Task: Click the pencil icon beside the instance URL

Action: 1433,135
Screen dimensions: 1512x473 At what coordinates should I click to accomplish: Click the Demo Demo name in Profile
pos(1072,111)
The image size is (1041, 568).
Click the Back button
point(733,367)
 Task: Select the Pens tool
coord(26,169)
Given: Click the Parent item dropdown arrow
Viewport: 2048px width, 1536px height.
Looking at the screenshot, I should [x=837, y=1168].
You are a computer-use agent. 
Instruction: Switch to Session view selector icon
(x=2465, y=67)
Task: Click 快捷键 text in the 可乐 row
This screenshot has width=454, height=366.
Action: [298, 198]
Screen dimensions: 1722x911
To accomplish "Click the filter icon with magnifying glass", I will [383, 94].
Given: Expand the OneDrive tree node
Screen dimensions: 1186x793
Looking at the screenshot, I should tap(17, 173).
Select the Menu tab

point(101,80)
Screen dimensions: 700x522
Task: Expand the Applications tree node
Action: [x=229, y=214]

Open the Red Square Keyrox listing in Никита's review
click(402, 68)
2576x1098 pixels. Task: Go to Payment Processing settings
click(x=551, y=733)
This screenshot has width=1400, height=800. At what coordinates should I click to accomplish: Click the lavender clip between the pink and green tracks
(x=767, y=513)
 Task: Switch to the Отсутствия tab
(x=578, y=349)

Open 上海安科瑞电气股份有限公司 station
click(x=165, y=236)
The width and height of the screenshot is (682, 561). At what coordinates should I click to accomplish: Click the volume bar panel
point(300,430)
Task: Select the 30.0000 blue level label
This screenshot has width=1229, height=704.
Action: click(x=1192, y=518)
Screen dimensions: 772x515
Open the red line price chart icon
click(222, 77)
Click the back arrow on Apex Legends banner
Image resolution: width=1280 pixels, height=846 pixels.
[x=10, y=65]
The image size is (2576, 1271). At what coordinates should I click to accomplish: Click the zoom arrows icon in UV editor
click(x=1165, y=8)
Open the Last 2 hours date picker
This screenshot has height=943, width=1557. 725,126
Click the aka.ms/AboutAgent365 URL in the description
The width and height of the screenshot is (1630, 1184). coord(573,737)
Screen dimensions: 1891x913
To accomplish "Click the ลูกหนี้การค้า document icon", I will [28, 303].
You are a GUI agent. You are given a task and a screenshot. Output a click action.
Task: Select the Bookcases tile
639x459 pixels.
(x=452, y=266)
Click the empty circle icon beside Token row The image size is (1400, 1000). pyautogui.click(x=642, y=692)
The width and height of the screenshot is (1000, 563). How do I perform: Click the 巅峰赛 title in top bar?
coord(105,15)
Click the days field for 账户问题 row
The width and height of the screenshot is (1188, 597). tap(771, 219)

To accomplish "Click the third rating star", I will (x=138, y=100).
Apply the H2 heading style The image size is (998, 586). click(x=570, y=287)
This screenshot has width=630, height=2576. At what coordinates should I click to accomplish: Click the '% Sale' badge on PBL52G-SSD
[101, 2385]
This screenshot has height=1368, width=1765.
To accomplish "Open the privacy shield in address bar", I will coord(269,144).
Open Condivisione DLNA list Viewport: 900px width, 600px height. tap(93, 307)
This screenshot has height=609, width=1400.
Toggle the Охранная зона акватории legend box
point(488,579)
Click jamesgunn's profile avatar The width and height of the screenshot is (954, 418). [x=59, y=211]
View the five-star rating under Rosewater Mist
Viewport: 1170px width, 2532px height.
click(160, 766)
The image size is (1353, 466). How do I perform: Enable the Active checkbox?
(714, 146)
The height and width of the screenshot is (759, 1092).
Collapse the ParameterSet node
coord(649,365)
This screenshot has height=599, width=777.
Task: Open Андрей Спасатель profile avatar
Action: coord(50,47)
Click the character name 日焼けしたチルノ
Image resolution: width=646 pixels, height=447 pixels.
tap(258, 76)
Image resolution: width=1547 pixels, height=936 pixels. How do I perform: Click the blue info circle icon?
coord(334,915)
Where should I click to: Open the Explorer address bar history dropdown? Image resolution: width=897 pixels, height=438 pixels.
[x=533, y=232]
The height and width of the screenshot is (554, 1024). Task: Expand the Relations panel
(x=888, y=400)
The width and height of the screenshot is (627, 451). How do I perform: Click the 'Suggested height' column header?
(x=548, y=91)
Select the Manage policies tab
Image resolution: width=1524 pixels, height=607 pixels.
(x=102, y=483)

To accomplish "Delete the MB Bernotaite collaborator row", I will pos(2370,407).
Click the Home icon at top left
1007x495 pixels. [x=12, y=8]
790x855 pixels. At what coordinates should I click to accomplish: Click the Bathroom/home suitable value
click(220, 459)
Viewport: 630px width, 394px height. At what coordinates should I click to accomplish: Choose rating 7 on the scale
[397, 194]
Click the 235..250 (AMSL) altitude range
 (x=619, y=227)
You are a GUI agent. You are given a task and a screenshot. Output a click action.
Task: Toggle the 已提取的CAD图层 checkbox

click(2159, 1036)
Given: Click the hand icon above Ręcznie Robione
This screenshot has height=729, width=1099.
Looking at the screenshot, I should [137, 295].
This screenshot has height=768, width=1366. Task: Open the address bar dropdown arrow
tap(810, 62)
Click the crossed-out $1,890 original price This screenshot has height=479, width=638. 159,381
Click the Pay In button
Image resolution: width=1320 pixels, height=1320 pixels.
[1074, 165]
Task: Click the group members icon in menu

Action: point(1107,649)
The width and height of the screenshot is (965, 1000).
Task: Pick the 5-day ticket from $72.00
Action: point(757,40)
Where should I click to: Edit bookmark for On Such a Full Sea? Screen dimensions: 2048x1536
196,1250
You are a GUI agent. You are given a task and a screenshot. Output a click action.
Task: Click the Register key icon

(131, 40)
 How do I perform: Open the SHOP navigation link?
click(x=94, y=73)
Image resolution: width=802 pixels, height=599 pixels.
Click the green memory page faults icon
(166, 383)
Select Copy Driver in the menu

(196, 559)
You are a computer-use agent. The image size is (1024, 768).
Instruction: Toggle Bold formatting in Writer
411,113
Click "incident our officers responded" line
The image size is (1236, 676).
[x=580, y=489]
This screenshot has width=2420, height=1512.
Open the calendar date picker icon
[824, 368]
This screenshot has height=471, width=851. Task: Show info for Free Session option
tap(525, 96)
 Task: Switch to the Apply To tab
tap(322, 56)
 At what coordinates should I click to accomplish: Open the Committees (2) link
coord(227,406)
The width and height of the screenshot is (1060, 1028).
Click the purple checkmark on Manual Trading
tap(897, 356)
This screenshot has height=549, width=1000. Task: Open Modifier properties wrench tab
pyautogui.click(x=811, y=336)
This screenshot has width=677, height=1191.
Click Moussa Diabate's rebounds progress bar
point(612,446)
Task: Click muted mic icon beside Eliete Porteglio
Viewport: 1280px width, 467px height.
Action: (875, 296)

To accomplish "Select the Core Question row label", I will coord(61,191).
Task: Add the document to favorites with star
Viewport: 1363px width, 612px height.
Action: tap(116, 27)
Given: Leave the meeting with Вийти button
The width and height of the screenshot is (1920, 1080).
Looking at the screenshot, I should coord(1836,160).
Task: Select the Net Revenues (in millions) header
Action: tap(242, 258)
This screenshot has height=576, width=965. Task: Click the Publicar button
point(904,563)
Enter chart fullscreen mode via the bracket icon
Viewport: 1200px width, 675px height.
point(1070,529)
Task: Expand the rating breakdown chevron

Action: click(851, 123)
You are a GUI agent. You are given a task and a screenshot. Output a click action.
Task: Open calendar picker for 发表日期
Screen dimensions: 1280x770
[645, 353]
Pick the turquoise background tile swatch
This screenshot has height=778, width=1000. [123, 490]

* * *

Exercise goal
Could you reproduce all of the records above word for word and keep every line the same?

Expected output
Task: Click the pencil icon beside the instance URL

Action: 1433,135
Screen dimensions: 1512x473 At what coordinates should I click to accomplish: Click the Demo Demo name in Profile
pos(1072,111)
The image size is (1041, 568).
Click the Back button
point(733,367)
 Task: Select the Pens tool
coord(26,169)
Given: Click the Parent item dropdown arrow
Viewport: 2048px width, 1536px height.
Looking at the screenshot, I should [x=837, y=1168].
You are a computer-use agent. 
Instruction: Switch to Session view selector icon
(x=2465, y=67)
Task: Click 快捷键 text in the 可乐 row
This screenshot has width=454, height=366.
Action: [298, 198]
Screen dimensions: 1722x911
To accomplish "Click the filter icon with magnifying glass", I will [383, 94].
Given: Expand the OneDrive tree node
Screen dimensions: 1186x793
Looking at the screenshot, I should tap(17, 173).
Select the Menu tab

point(101,80)
Screen dimensions: 700x522
Task: Expand the Applications tree node
Action: [x=229, y=214]

Open the Red Square Keyrox listing in Никита's review
click(402, 68)
2576x1098 pixels. Task: Go to Payment Processing settings
click(x=551, y=733)
This screenshot has width=1400, height=800. At what coordinates should I click to accomplish: Click the lavender clip between the pink and green tracks
(x=767, y=513)
 Task: Switch to the Отсутствия tab
(x=578, y=349)

Open 上海安科瑞电气股份有限公司 station
click(x=165, y=236)
The width and height of the screenshot is (682, 561). At what coordinates should I click to accomplish: Click the volume bar panel
point(300,430)
Task: Select the 30.0000 blue level label
This screenshot has width=1229, height=704.
Action: click(x=1192, y=518)
Screen dimensions: 772x515
Open the red line price chart icon
click(222, 77)
Click the back arrow on Apex Legends banner
Image resolution: width=1280 pixels, height=846 pixels.
[x=10, y=65]
The image size is (2576, 1271). At what coordinates should I click to accomplish: Click the zoom arrows icon in UV editor
click(x=1165, y=8)
Open the Last 2 hours date picker
This screenshot has height=943, width=1557. 725,126
Click the aka.ms/AboutAgent365 URL in the description
The width and height of the screenshot is (1630, 1184). coord(573,737)
Screen dimensions: 1891x913
To accomplish "Click the ลูกหนี้การค้า document icon", I will [28, 303].
You are a GUI agent. You are given a task and a screenshot. Output a click action.
Task: Select the Bookcases tile
639x459 pixels.
(x=452, y=266)
Click the empty circle icon beside Token row The image size is (1400, 1000). pyautogui.click(x=642, y=692)
The width and height of the screenshot is (1000, 563). How do I perform: Click the 巅峰赛 title in top bar?
coord(105,15)
Click the days field for 账户问题 row
The width and height of the screenshot is (1188, 597). tap(771, 219)

To accomplish "Click the third rating star", I will (x=138, y=100).
Apply the H2 heading style The image size is (998, 586). click(x=570, y=287)
This screenshot has width=630, height=2576. At what coordinates should I click to accomplish: Click the '% Sale' badge on PBL52G-SSD
[101, 2385]
This screenshot has height=1368, width=1765.
To accomplish "Open the privacy shield in address bar", I will coord(269,144).
Open Condivisione DLNA list Viewport: 900px width, 600px height. tap(93, 307)
This screenshot has height=609, width=1400.
Toggle the Охранная зона акватории legend box
point(488,579)
Click jamesgunn's profile avatar The width and height of the screenshot is (954, 418). [x=59, y=211]
View the five-star rating under Rosewater Mist
Viewport: 1170px width, 2532px height.
click(160, 766)
The image size is (1353, 466). How do I perform: Enable the Active checkbox?
(714, 146)
The height and width of the screenshot is (759, 1092).
Collapse the ParameterSet node
coord(649,365)
This screenshot has height=599, width=777.
Task: Open Андрей Спасатель profile avatar
Action: coord(50,47)
Click the character name 日焼けしたチルノ
Image resolution: width=646 pixels, height=447 pixels.
tap(258, 76)
Image resolution: width=1547 pixels, height=936 pixels. How do I perform: Click the blue info circle icon?
coord(334,915)
Where should I click to: Open the Explorer address bar history dropdown? Image resolution: width=897 pixels, height=438 pixels.
[x=533, y=232]
The height and width of the screenshot is (554, 1024). Task: Expand the Relations panel
(x=888, y=400)
The width and height of the screenshot is (627, 451). How do I perform: Click the 'Suggested height' column header?
(x=548, y=91)
Select the Manage policies tab
Image resolution: width=1524 pixels, height=607 pixels.
(x=102, y=483)

To accomplish "Delete the MB Bernotaite collaborator row", I will pos(2370,407).
Click the Home icon at top left
1007x495 pixels. [x=12, y=8]
790x855 pixels. At what coordinates should I click to accomplish: Click the Bathroom/home suitable value
click(220, 459)
Viewport: 630px width, 394px height. At what coordinates should I click to accomplish: Choose rating 7 on the scale
[397, 194]
Click the 235..250 (AMSL) altitude range
 (x=619, y=227)
You are a GUI agent. You are given a task and a screenshot. Output a click action.
Task: Toggle the 已提取的CAD图层 checkbox

click(2159, 1036)
Given: Click the hand icon above Ręcznie Robione
This screenshot has height=729, width=1099.
Looking at the screenshot, I should [137, 295].
This screenshot has height=768, width=1366. Task: Open the address bar dropdown arrow
tap(810, 62)
Click the crossed-out $1,890 original price This screenshot has height=479, width=638. 159,381
Click the Pay In button
Image resolution: width=1320 pixels, height=1320 pixels.
[1074, 165]
Task: Click the group members icon in menu

Action: point(1107,649)
The width and height of the screenshot is (965, 1000).
Task: Pick the 5-day ticket from $72.00
Action: point(757,40)
Where should I click to: Edit bookmark for On Such a Full Sea? Screen dimensions: 2048x1536
196,1250
You are a GUI agent. You are given a task and a screenshot. Output a click action.
Task: Click the Register key icon

(131, 40)
 How do I perform: Open the SHOP navigation link?
click(x=94, y=73)
Image resolution: width=802 pixels, height=599 pixels.
Click the green memory page faults icon
(166, 383)
Select Copy Driver in the menu

(196, 559)
You are a computer-use agent. The image size is (1024, 768).
Instruction: Toggle Bold formatting in Writer
411,113
Click "incident our officers responded" line
The image size is (1236, 676).
[x=580, y=489]
This screenshot has width=2420, height=1512.
Open the calendar date picker icon
[824, 368]
This screenshot has height=471, width=851. Task: Show info for Free Session option
tap(525, 96)
 Task: Switch to the Apply To tab
tap(322, 56)
 At what coordinates should I click to accomplish: Open the Committees (2) link
coord(227,406)
The width and height of the screenshot is (1060, 1028).
Click the purple checkmark on Manual Trading
tap(897, 356)
This screenshot has height=549, width=1000. Task: Open Modifier properties wrench tab
pyautogui.click(x=811, y=336)
This screenshot has width=677, height=1191.
Click Moussa Diabate's rebounds progress bar
point(612,446)
Task: Click muted mic icon beside Eliete Porteglio
Viewport: 1280px width, 467px height.
Action: (875, 296)

To accomplish "Select the Core Question row label", I will coord(61,191).
Task: Add the document to favorites with star
Viewport: 1363px width, 612px height.
Action: tap(116, 27)
Given: Leave the meeting with Вийти button
The width and height of the screenshot is (1920, 1080).
Looking at the screenshot, I should coord(1836,160).
Task: Select the Net Revenues (in millions) header
Action: tap(242, 258)
This screenshot has height=576, width=965. Task: Click the Publicar button
point(904,563)
Enter chart fullscreen mode via the bracket icon
Viewport: 1200px width, 675px height.
point(1070,529)
Task: Expand the rating breakdown chevron

Action: click(851, 123)
You are a GUI agent. You are given a task and a screenshot. Output a click action.
Task: Open calendar picker for 发表日期
Screen dimensions: 1280x770
[645, 353]
Pick the turquoise background tile swatch
This screenshot has height=778, width=1000. [123, 490]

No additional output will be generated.